Para mí él era un ejemplo, era una excelente persona, bueno, muy trabajador, siempre estaba cuando lo necesitabas. Yo lo tenía muy arriba. Nunca se lo dije. Era mi hermano mayor y muchas cosas de las que él hacía me servían como ejemplo o como motivación. Terminaba de trabajar en la AMIA siete u ocho horas y agarraba el taxi de mi papá y seguía trabajando hasta las ocho o nueve de la noche. Pensaba en progresar, en salir adelante. Teníamos amigos en común, la gente del trabajo, y no te digo todos los fines de semana pero fin de semana por medio salíamos todos juntos a alguna casa o cumpleaños. Además de mi hermano también era un gran amigo. Es como que de repente te arrancan todo lo que tenés.

¿Qué le gustaba hacer cuando no trabajaba?

Le gustaba recibir gente en su casa, era anfitrión, hacía asados, le gustaba mucho cocinar. Ya cocinaba cuando vivía en la casa de mis viejos y después cuando se mudó era el cocinero de la casa. En ese momento él pensaba mucho en progresar y en trabajar, pensando que, en un futuro, no les falte nada. Trabajaba hasta quince horas por día. Y los fines de semana también, porque por ahí hacía los turnos en Sepelios.

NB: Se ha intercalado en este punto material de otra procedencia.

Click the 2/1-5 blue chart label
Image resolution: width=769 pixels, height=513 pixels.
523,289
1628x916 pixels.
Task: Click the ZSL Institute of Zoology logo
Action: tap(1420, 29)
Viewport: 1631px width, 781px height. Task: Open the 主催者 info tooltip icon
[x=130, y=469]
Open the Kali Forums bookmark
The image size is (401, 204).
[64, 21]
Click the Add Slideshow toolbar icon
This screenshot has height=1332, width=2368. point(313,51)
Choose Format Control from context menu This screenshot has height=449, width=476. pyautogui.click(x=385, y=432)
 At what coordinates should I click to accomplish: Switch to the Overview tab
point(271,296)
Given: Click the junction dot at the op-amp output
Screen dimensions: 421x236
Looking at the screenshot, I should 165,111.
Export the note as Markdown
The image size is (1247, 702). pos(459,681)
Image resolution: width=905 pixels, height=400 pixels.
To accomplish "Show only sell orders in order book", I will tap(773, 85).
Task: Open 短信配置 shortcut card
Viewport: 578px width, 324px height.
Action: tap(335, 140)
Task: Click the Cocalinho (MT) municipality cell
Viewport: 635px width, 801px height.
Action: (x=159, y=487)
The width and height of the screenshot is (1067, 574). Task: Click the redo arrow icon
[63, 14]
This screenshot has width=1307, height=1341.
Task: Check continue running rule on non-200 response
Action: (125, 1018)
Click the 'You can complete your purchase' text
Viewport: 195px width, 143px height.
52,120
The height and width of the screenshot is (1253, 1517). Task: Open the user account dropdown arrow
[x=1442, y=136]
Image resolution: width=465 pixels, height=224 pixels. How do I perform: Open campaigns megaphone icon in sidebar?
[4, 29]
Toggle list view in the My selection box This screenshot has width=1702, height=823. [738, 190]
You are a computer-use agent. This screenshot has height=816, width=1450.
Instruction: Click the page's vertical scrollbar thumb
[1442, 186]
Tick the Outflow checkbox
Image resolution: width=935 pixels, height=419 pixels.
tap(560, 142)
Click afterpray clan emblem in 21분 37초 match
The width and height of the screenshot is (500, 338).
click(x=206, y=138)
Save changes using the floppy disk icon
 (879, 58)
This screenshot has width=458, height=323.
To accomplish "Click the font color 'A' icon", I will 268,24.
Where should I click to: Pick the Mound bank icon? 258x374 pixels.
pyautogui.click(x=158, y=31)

Fabián se había casado en 1992. “Eran muy felices ellos. Estaban muy bien. Se los veía como una pareja muy fuerte. Habían comprado una casa que la hicieron a pulmón los dos, la reformaron. Me acuerdo siempre de esa casa, porque era como el símbolo de él. Me acuerdo un momento en que todos trabajamos ahí, los amigos de AMIA venían a ayudar a pintar, a picar paredes, a ayudar a levantarla. Y después de eso yo no pude volver nunca más. Mi cuñada vivió un tiempo ahí pero después se mudó”.

A Adrián no le gusta el mes de julio, dice que quiere que pase rápido. Sin embargo, habla lento, pausado, recuerda con tranquilidad, como reviviendo cada minuto, cada detalle. Tal vez prefiera el recuerdo tácito, aunque confiesa que cada vez habla más y disfruta de las sorpresas de la memoria. A pesar de su escepticismo con respecto a la justicia, hay algo del orden de la esperanza que sigue en pie. Y es que, si uno mira detenidamente, en el fondo de sus ojos transparentes está también latiendo Fabián. Y Norberto. Y Claudio. Y Agustín. Y Paola. Y el mozo de la esquina. Y cada una de las 85 historias que necesitan no sólo de esa mitad de la AMIA que sobrevivió a la explosión sino también de cada uno de nosotros para no ser olvidadas.